Re: question about curator - retry policy

Jordan Zimmerman Fri, 20 May 2016 19:58:54 -0700

You don’t need to maintain your own cache. Service Discovery already handles 
that.


-Jordan

> On May 20, 2016, at 5:36 PM, Moshiko Kasirer <[email protected]> wrote:
> 
> We are using nginx as our web tier which delegate requests to app nodes using 
> consistent hashing to one of the registered app nodes. Since we have many web 
> and app nodes we have to make sure all available app nodes are known to the 
> web tier and that in any given time they all see the same app nodes picture. 

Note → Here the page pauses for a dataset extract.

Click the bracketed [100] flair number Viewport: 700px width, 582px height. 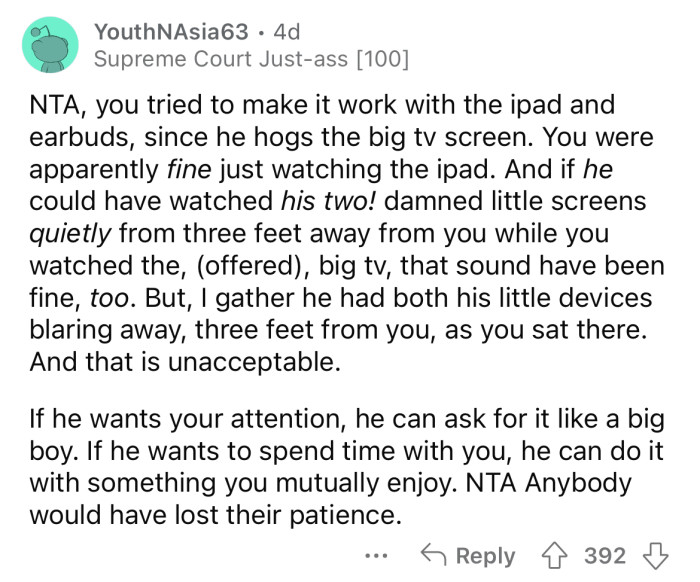tap(383, 59)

> So we built an app on top of your service discovery that when app node ris up 
> he register and web tier is listening to that cluster and changes his 
> available app nodes view.In adoption we handle situations when there is on 
> connection to zk using a cache file with latest available view until the 
> connection is restored. For some reason sometimes although zk is up and 
> running the curator connection to which we listen to know if we should 
> reregister isn't invoked meaning stays as LOST...
> 
> בתאריך 21 במאי 2016 01:23,‏ "Jordan Zimmerman" <[email protected] 
> <mailto:[email protected]>> כתב:
> Retry policy is only used for individual operations. Any client-server system 
> needs to have retries to avoid temporary network events. The entire 
> curator-client and curator-framework modules are written to handle ZooKeeper 
> client connection maintenance. So, there isn’t one thing I can point to. 
> 
> Internally, the ServiceDiscovery code uses a PathChildrenCache instance. If 
> all you are using is Service Discovery there is almost no need for you to 
> monitor the connection state. What are you trying to accomplish?
> 
> -Jordan
> 
>> On May 20, 2016, at 5:19 PM, Moshiko Kasirer <[email protected] 

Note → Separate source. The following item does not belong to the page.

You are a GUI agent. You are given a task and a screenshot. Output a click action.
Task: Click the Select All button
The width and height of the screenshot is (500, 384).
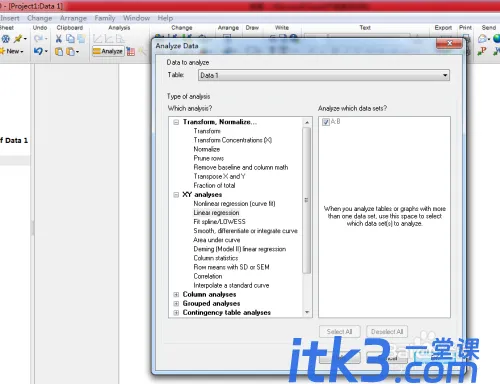click(339, 332)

>> <mailto:[email protected]>> wrote:
>> 
>> The thing is we have many negative tests in which we stop and start the zk 
>> quorum the issue I raised only happens from time to time.... So it's hat I 
>> hard to reproduce. But you just wrote that when the quorom is up the 
>> connection should be reconnected ... how? who does that? ZkClient  or 
>> curator? That is not related to retry policy?
>> 
>> בתאריך 21 במאי 2016 01:12,‏ "Jordan Zimmerman" <[email protected] 

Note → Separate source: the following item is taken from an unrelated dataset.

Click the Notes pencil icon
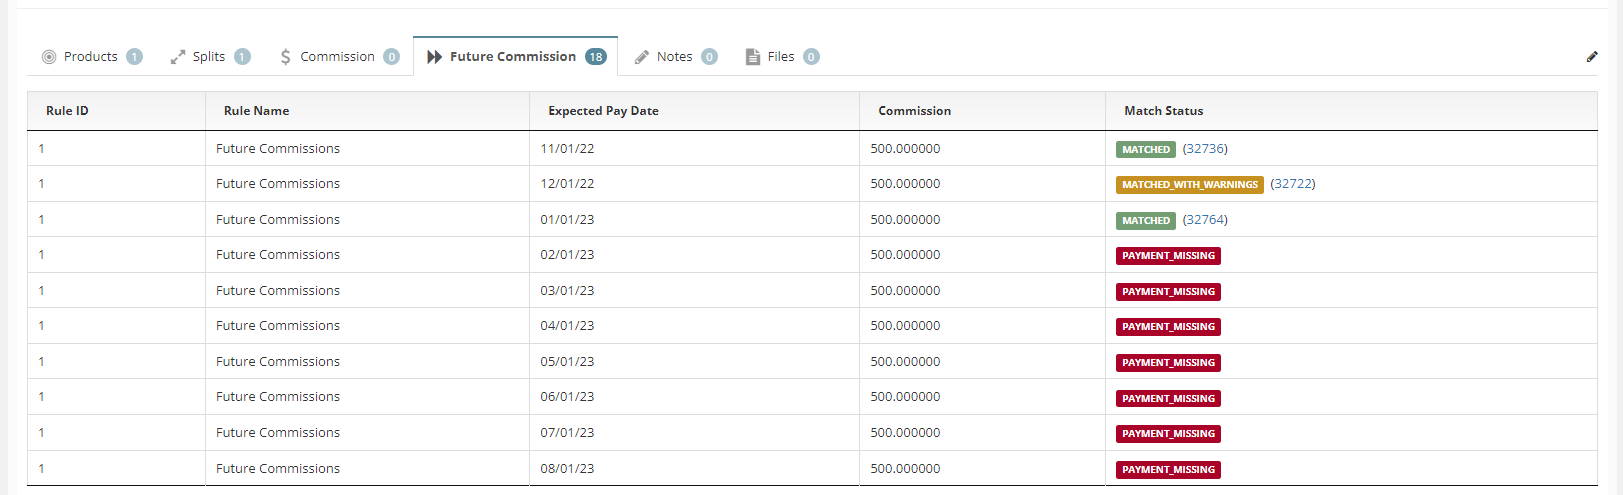Screen dimensions: 1623x495 (642, 57)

>> <mailto:[email protected]>> כתב:
>> If the ZK cluster’s quorum is restored, then the connection state should 
>> change to RECONNECTED. There are copious tests in Curator itself that show 
>> this. If you’re seeing that Curator does not restore a broken connection 
>> then there is a deeper bug. Can you create a test that shows the problem?
>> 
>> -Jordan
>> 
>>> On May 20, 2016, at 5:07 PM, Moshiko Kasirer <[email protected] 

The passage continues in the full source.